Kingsman is a spy-action-comedy that goes out of its way to tell you that this is not your father’s James Bond spy movie. Vaughn takes every opportunity to club the audience to death with how fun, hip and cool his movie is trying to be by satirizing the genre. Hey kids! Look how cool I am! My ‘Bond Villain’ is a hot chick with prosthetic legs that turn into swords when she goes all Crouching Tiger on some fools ass! If Kingsman had been made as a spoof, a lot of this could have worked. Instead it’s trying to be cool and comes off completely flat and stupid. The over-hyped music and editing during the action sequences is more suited to a low budget rap video.
|"I knew you were gonna do it.|
Enough with the snakes on a plane
The film opens with a quick (and I mean quick) first act that is followed by a second act the eats up the bulk of the film. Vaughn spends roughly 90 minutes of the film's 129 minute running time on the second act. It is exhausting. The final act isn’t much better but at least it has the decency to be over quickly. Relative newcomer Taron Egerton plays the young hero of this train wreck but I can hardly place the blame on him. Sure his performance is devoid of any expression or emotion but at least years from now if he manages to have a good career he can sweep this one under the rug and play the ‘it was my first big break’ card.

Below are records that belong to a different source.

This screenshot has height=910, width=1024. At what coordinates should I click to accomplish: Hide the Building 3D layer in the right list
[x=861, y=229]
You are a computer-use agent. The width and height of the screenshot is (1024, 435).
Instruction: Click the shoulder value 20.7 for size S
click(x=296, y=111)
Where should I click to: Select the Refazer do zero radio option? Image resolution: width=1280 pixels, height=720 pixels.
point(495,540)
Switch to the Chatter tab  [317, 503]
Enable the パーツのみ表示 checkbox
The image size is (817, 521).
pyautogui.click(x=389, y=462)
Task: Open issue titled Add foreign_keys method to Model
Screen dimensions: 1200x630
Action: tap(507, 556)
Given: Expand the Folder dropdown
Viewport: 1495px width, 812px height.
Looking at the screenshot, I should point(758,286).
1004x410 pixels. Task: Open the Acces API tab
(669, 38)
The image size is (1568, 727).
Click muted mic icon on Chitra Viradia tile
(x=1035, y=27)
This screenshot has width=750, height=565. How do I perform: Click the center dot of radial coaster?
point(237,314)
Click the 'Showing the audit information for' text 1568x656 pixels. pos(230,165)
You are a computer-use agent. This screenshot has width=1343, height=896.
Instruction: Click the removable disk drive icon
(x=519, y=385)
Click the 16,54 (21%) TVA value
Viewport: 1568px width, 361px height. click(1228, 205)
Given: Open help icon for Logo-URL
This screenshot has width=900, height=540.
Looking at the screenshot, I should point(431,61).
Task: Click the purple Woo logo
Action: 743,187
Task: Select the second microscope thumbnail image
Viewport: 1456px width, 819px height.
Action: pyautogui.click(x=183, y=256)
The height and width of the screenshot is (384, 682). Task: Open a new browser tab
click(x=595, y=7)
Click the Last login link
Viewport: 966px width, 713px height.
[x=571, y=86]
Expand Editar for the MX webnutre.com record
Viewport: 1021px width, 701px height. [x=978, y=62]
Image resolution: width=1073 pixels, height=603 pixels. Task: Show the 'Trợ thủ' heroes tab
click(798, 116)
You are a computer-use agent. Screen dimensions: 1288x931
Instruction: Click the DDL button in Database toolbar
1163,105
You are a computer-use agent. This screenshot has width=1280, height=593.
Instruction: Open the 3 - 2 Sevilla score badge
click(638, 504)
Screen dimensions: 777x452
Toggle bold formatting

What I really can’t wrap my head around is that Matthew Vaughn dropped out of directing X-Men: Days of Future Past in order to work on this thing. It must have been the lure of working with the team from Kick-Ass again. Mark Millar is highly respected in the comic book world having written for Marvel as well as creating Kick-Ass and The Secret Service, which served as our source material here. The formula worked like magic on Kick-Ass, which I loved. It does not work for Kingsman, at least not for me. I’m sure some people will like it. There is an ass for every seat, as a friend of mine once said.